Materials provided.

##########

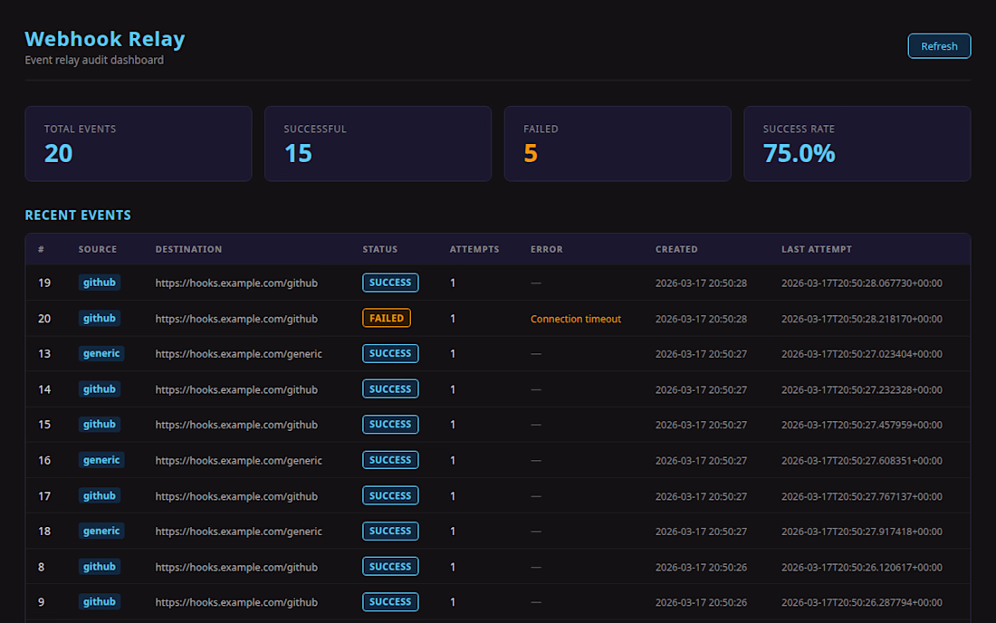Click the Refresh button
This screenshot has height=623, width=996.
point(939,46)
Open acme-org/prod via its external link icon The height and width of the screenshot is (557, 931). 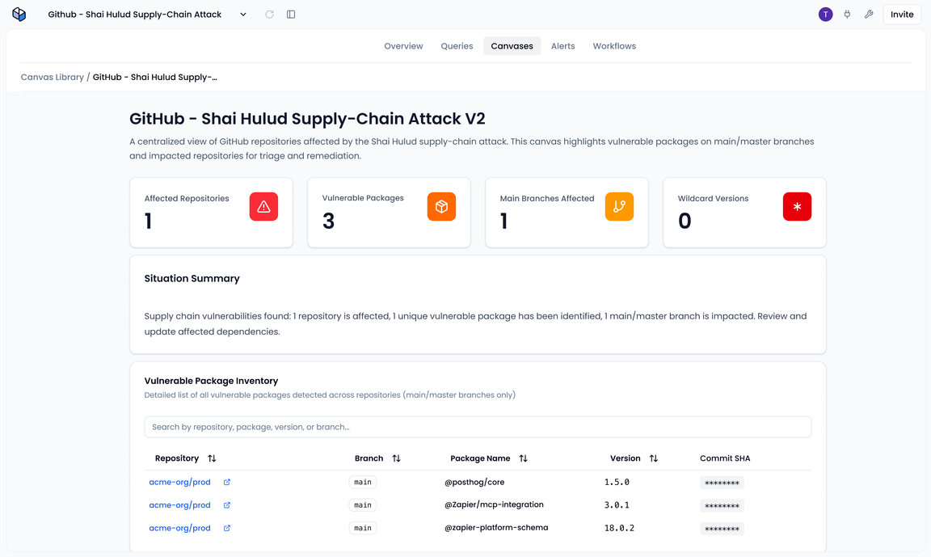pyautogui.click(x=225, y=481)
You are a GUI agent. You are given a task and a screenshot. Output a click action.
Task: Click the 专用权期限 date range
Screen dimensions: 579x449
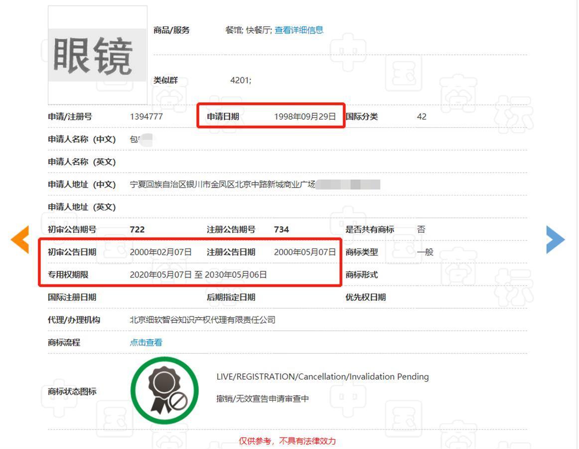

##########

Aim of the task. Produce an exact copy of the lines from the line with "Task: Click the 专用权期限 date range" through the last line of the data above, both ends included. No pictures belong in it.

Result of this exercise.
Task: Click the 专用权期限 date range
Screen dimensions: 579x449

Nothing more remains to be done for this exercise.